Thursday, August 4, 2016

Neighbors weigh in on recently unveiled coal ash testimony

Posted By on Thu, Aug 4, 2016 at 2:57 PM

click to enlarge A yard sign in Gaston County near the Allen Steam Station calls for clean tap water. Many in the area are still living off bottled water provided by Duke Energy, as they have for about a year and a half now. - PHOTO COURTESY OF AMY BROWN
  • Photo courtesy of Amy Brown
  • A yard sign in Gaston County near the Allen Steam Station calls for clean tap water. Many in the area are still living off bottled water provided by Duke Energy, as they have for about a year and a half now.


Local residents and organizations are calling for answers after the release of testimony from toxicologist Ken Rudo that highlights the way he says Gov. Pat McCrory tried to cover up the dangers involved with drinking well water near Duke Energy's coal ash ponds.

In his testimony, Rudo stated that he was called to McCrory's office in 2015 and challenged by a staff member about an advisory he had helped draft warning residents near Duke's coal ash pits not to drink their water. The do-not-drink advisory was eventually reversed by the Department of Health and Human Services in early 2016 in a move that Rudo called "highly unethical" and "possibly illegal."

Following the release of Rudo's testimony, McCrory called a late-night press conference denying that he was part of any such meeting, accusing Rudo of perjury. 

This morning, Creative Loafing received a statement from Amy Brown, a resident who lives with her children near Duke Energy's Allen Steam Station in Gaston County. Brown explained why she trusts Rudo's testimony.

"Dr. Rudo has been consistent in this nightmare of over a year that Duke Energy's neighbors have been forced to live," Brown said. "So many times we asked, 'Who is protecting us?' while our neighbor Duke Energy continues to deny contaminating our well with their unlined, leaking, toxic coal ash ponds that sit in the groundwater. As our governor ignored our cries for help for over a year, Dr. Rudo was consistent."

click to enlarge Debra Baker speaks at a previous coal ash press conference in front of the Allen Steam Station. - PHOTO COURTESY OF DEBRA BAKER
  • Photo courtesy of Debra Baker
  • Debra Baker speaks at a previous coal ash press conference in front of the Allen Steam Station.
We also heard from Brown's neighbor, Debra Baker, who agreed. 

"Dr. Rudo wasn't laying the blame on anyone," Baker wrote in an email. "He is a true medical professional that cared for his fellow human beings' safety! Who else makes 200 personal calls to inform us about our water results and to not drink, ingest, or cook with it? I trust Dr. Rudo and no one else!"

Both Brown and Baker are still living on bottled water provided by Duke Energy and have been for well over a year. 

In a statement released yesterday, Progress NC Action executive director Gerrick Brenner called on McCrory to prove his claims that he did not participate in the meeting with Rudo by releasing records of his whereabouts on April 2, 2015.

“Gov. McCrory’s latest desperate attempt to cover up Duke Energy’s coal ash pollution is a new low,” Brenner wrote. “If you’re going to accuse a 30-year state employee of lying under oath, you’d better be able to show some evidence — which the governor’s office has failed to do.
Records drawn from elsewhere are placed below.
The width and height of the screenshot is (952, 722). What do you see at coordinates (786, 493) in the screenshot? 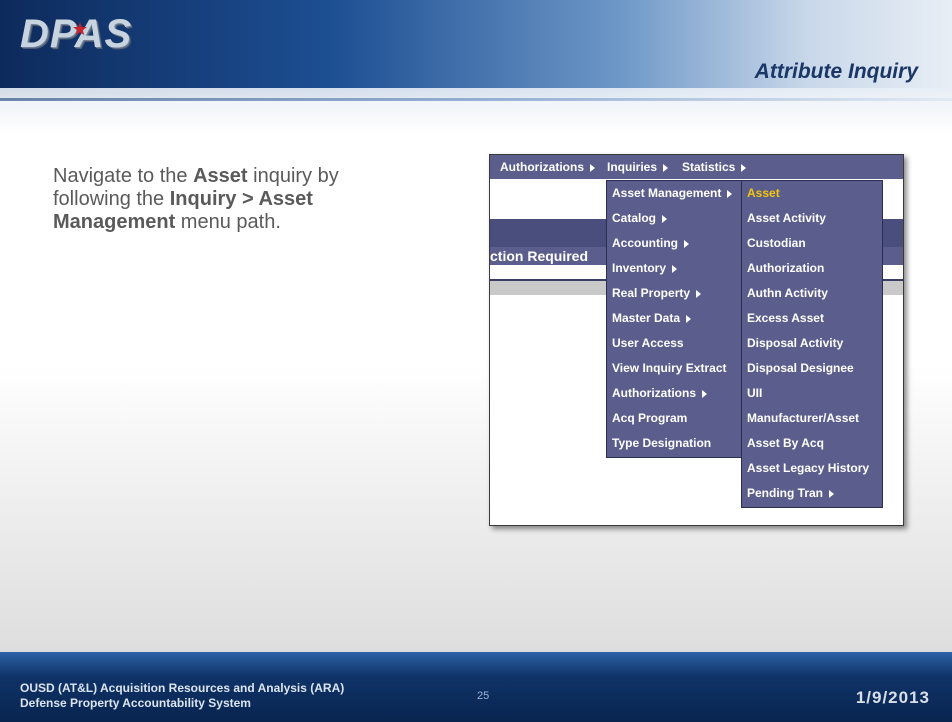
I see `menu-item-label: Pending Tran` at bounding box center [786, 493].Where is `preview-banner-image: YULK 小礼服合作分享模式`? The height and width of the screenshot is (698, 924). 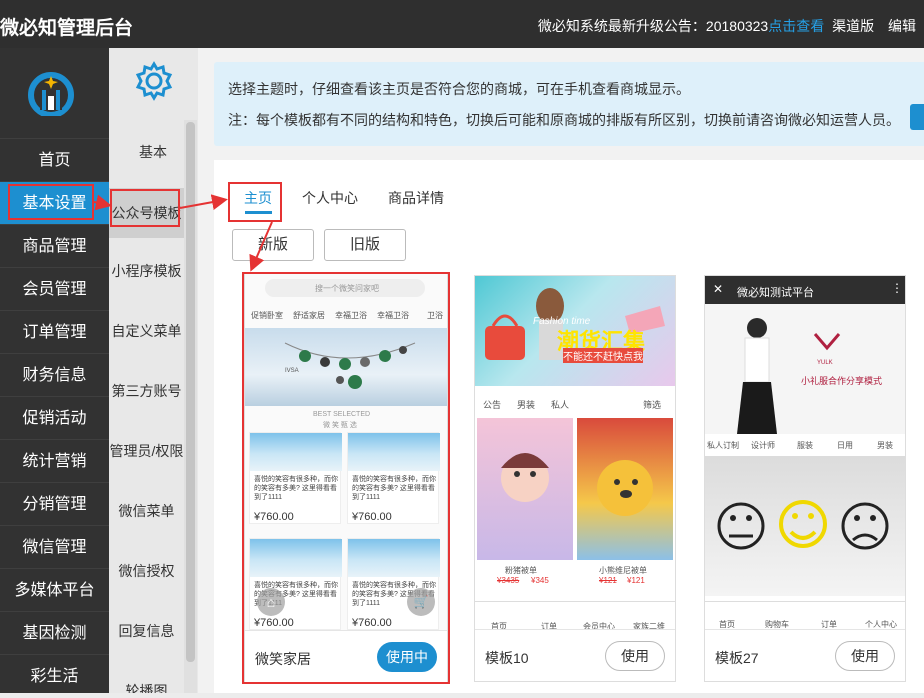
preview-banner-image: YULK 小礼服合作分享模式 is located at coordinates (805, 369).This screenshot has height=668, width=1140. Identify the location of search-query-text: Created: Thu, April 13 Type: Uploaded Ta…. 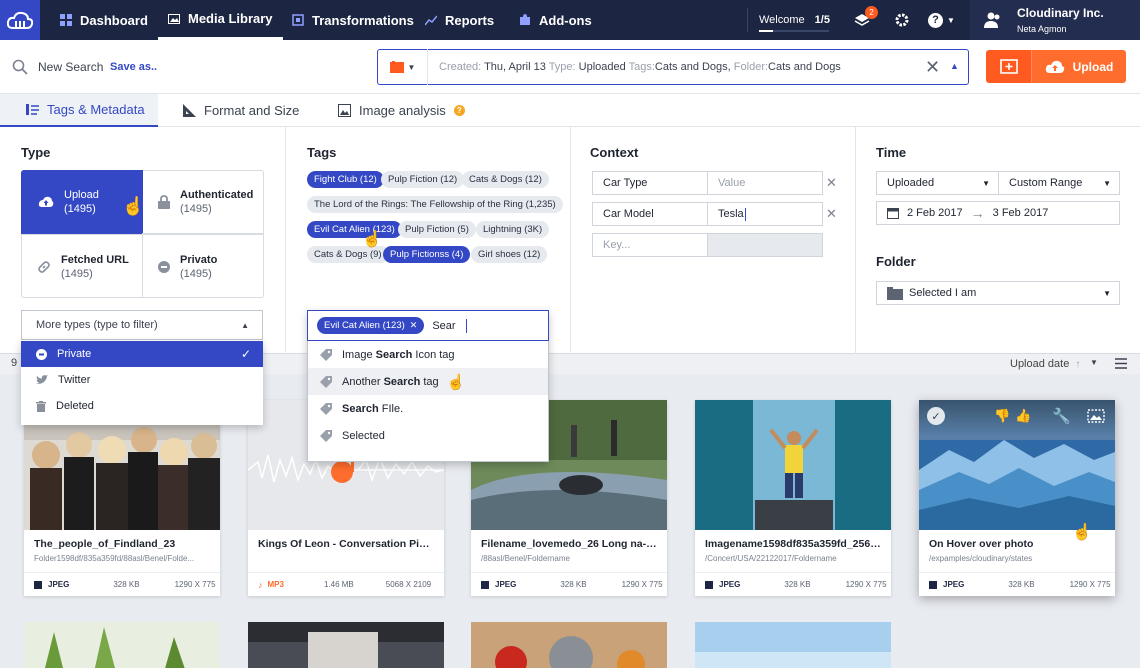
(634, 67).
If Gov. McCrory was not phoning into this meeting, then where was he? What was he doing? We know he was not meeting with any of the hundreds of families across North Carolina who are struggling with contaminated well water near coal ash waste pits. The well water families have been calling for a meeting with the governor to plead their case for last year. Pat McCrory, the former Duke Energy employee, has completely ignored them.”